● Stored records:
-- Opening Marker --

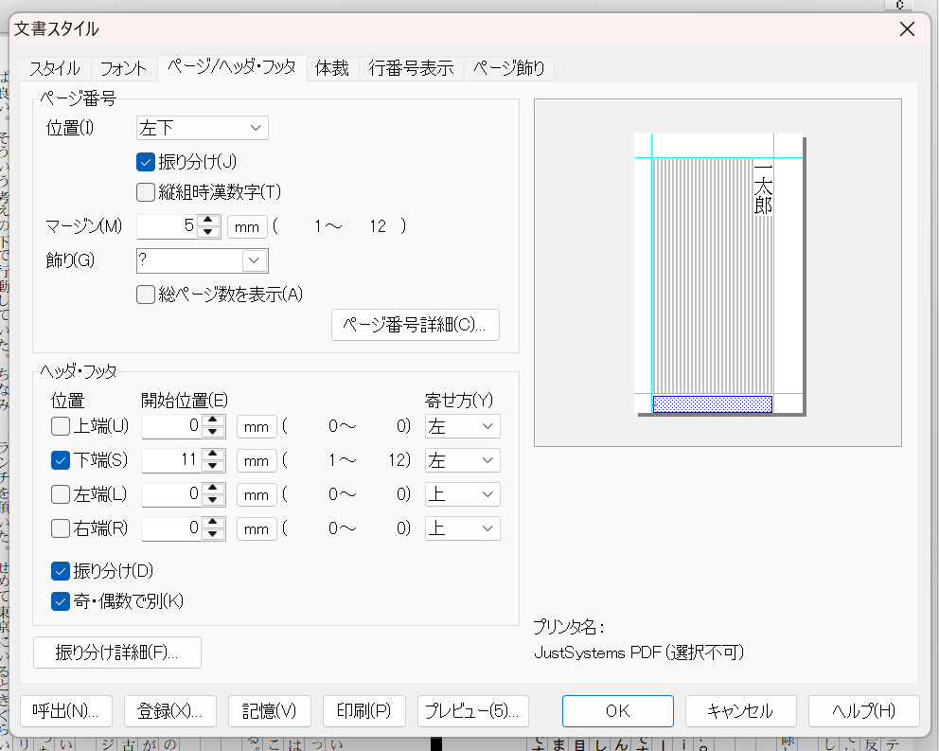Open the 位置 dropdown showing 左下
The image size is (939, 751).
203,128
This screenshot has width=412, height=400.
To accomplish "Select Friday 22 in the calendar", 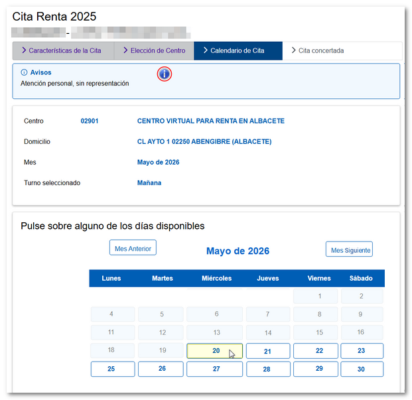I will [x=319, y=351].
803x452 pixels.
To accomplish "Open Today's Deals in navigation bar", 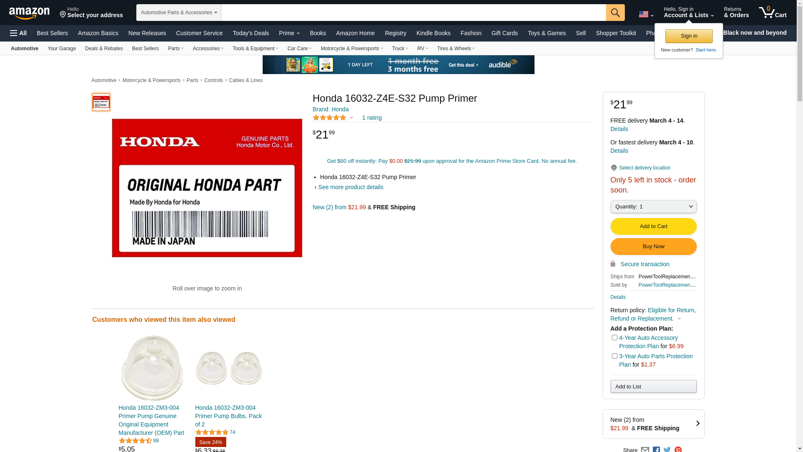I will [x=251, y=33].
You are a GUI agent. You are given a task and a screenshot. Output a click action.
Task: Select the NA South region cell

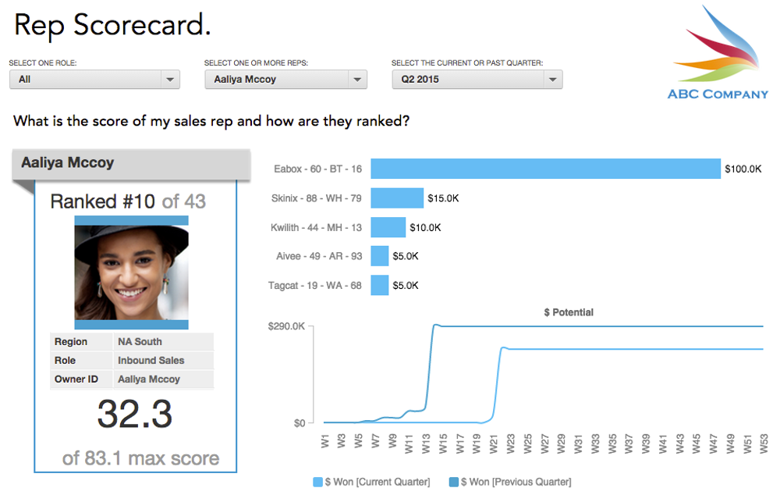tap(163, 342)
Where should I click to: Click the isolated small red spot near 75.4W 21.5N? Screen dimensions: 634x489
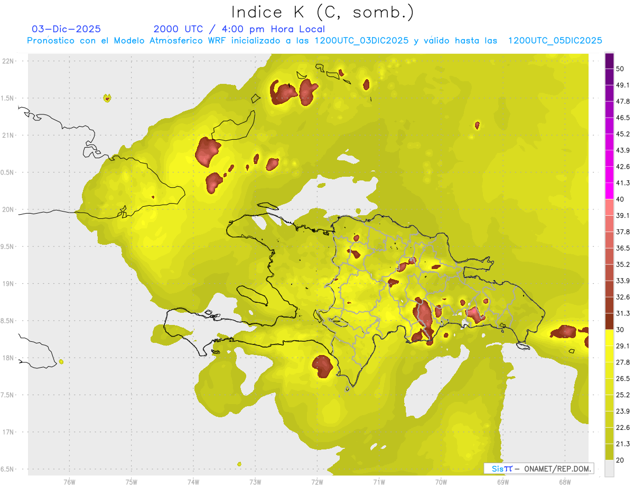click(x=107, y=98)
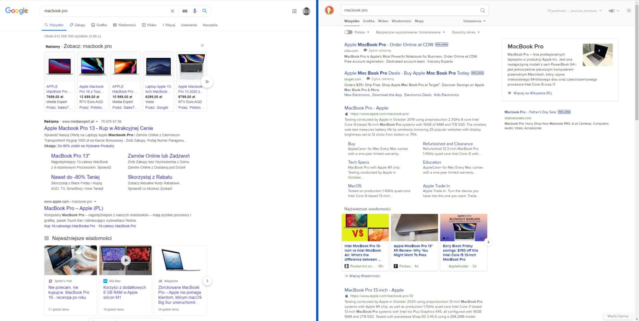Play the Mój Mac news video

click(x=125, y=260)
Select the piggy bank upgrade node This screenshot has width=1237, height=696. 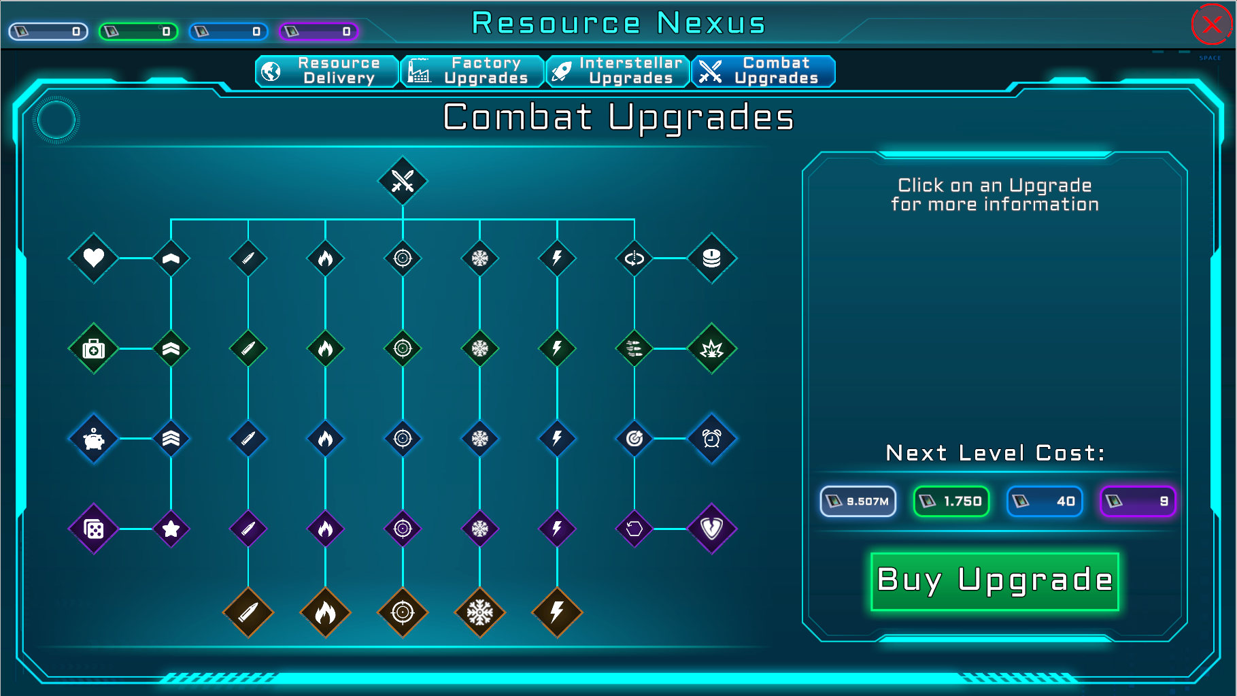coord(94,439)
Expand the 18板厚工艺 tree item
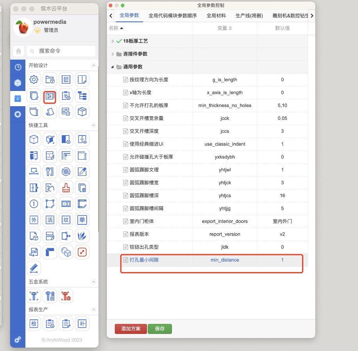 [113, 41]
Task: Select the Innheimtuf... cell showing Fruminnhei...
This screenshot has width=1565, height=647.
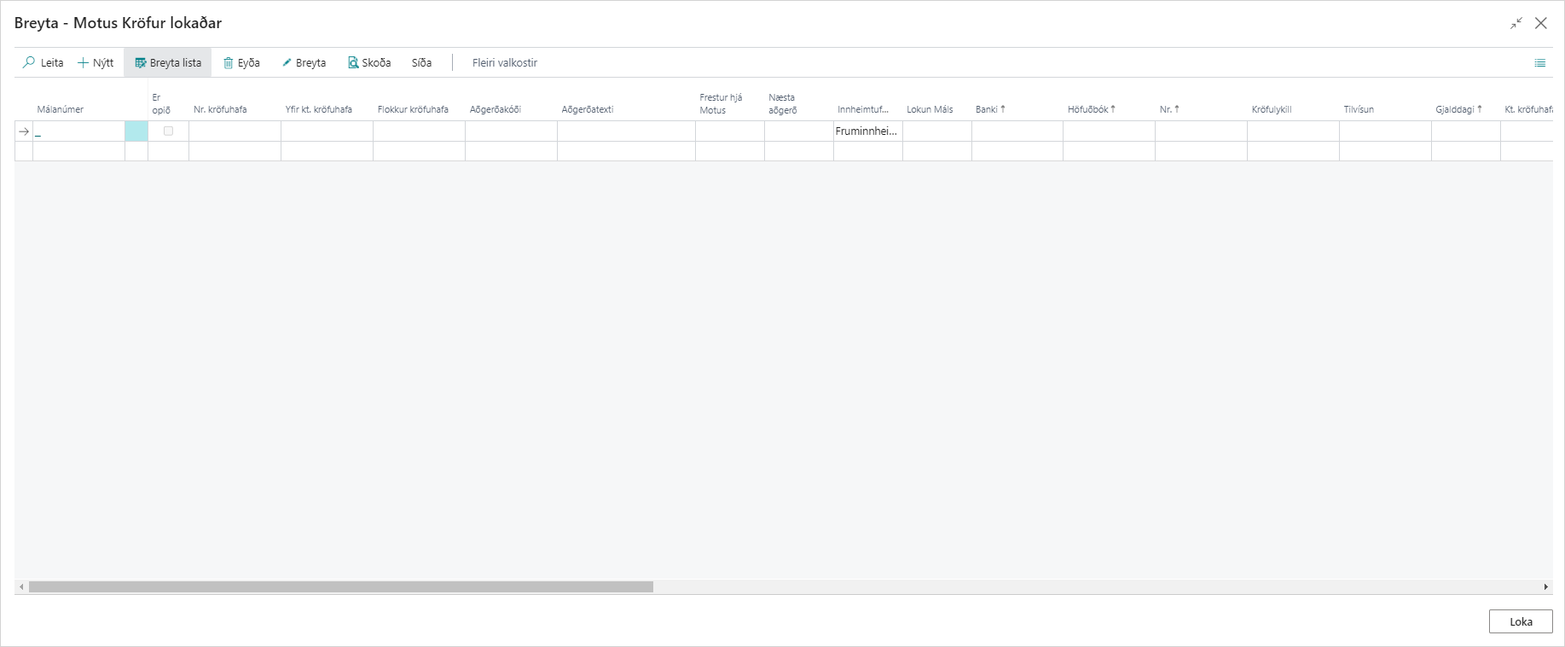Action: (867, 131)
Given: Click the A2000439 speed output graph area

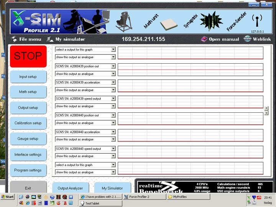Looking at the screenshot, I should pyautogui.click(x=190, y=102).
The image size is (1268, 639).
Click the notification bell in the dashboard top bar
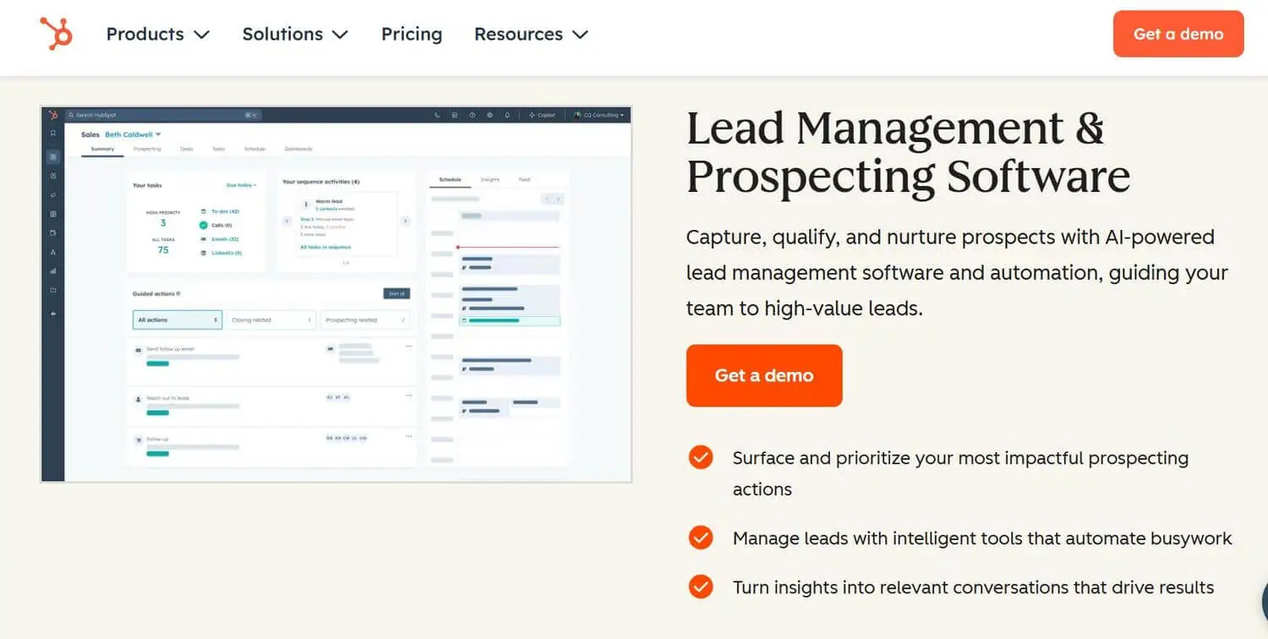click(x=507, y=115)
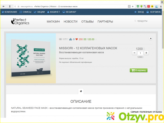Go to the ОТЗЫВЫ section
Viewport: 164px width, 123px height.
point(87,22)
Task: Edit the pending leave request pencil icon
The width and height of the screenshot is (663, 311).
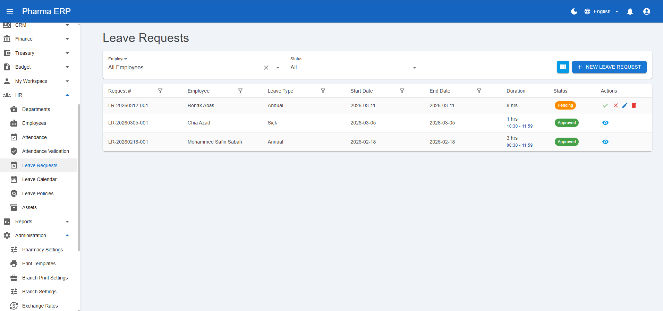Action: click(x=624, y=105)

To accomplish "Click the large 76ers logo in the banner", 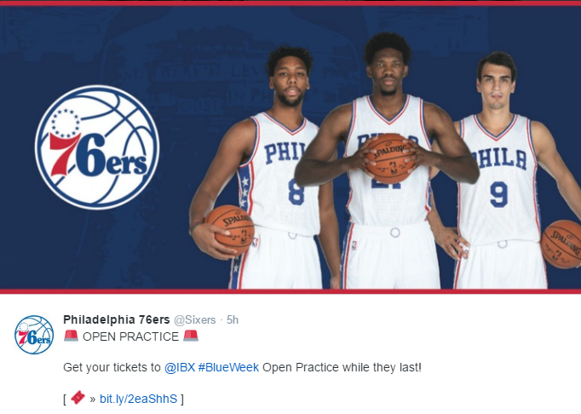I will point(97,147).
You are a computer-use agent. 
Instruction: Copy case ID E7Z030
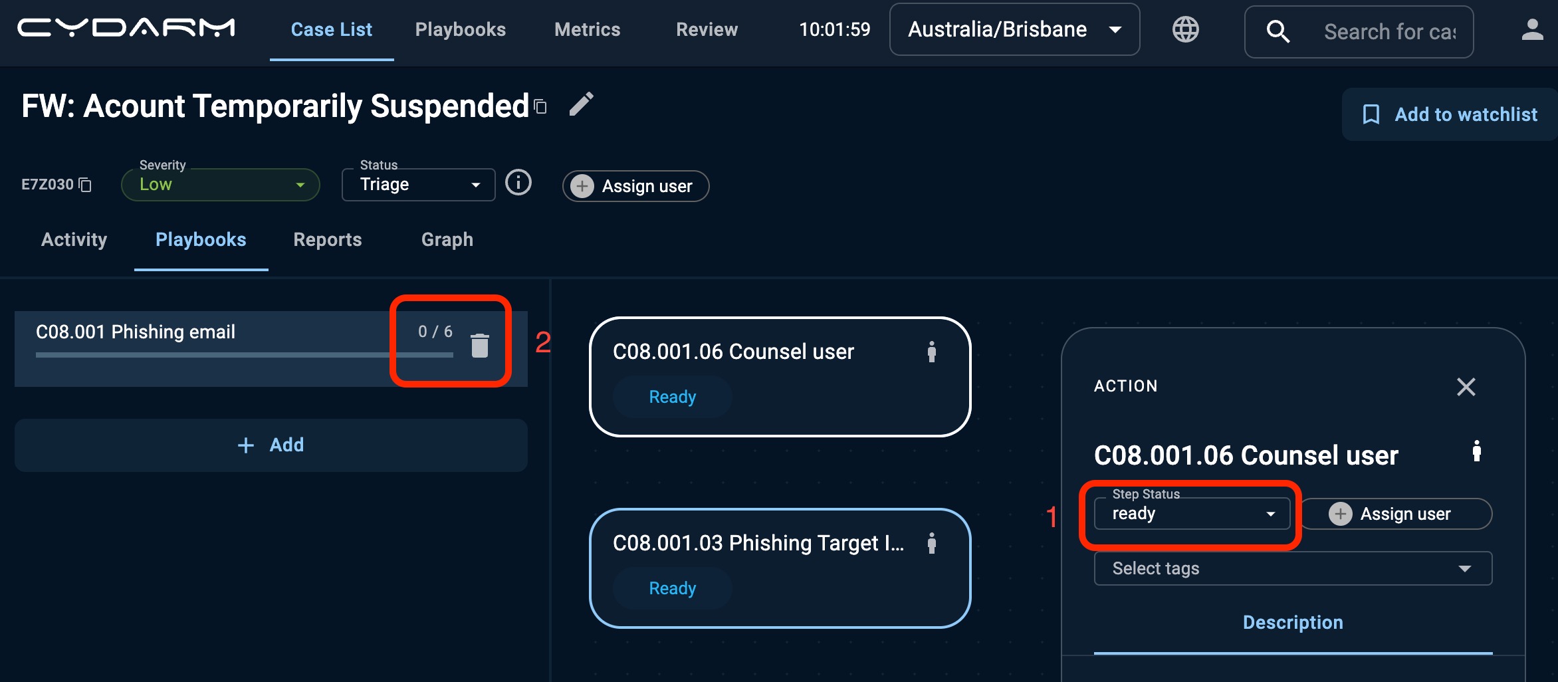85,184
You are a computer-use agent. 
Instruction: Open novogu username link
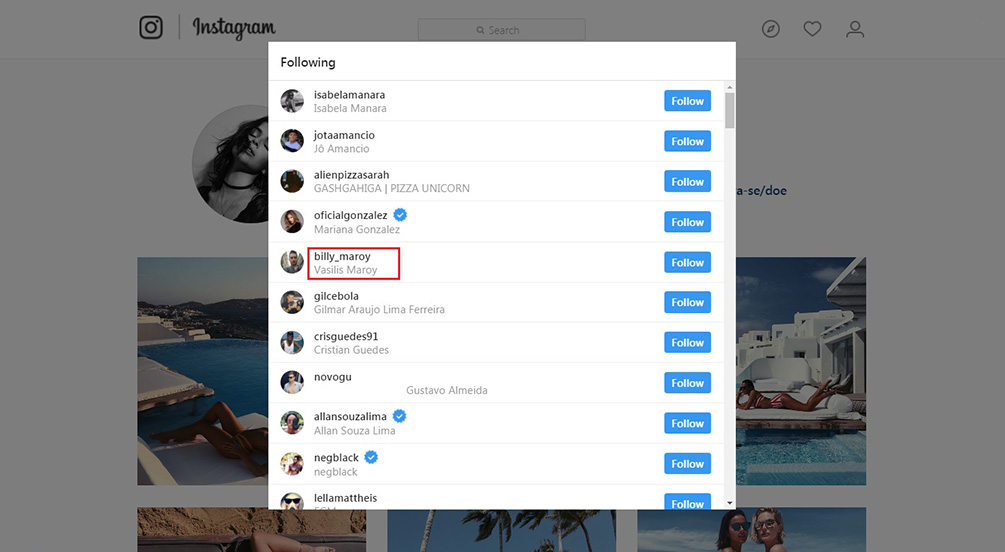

-- Closing Marker --

● DIRECTIONS:
Transcribe only the lines above that start at the line containing "The image size is (1268, 639)." and end at the line containing "Task: Edit the". Omit pictures.

● RESULT OF THIS TASK:
The image size is (1268, 639).
Click the notification bell in the dashboard top bar
click(x=507, y=115)
Go to the ОТЗЫВЫ section
Viewport: 164px width, 123px height.
point(87,22)
Task: Edit the pending leave request pencil icon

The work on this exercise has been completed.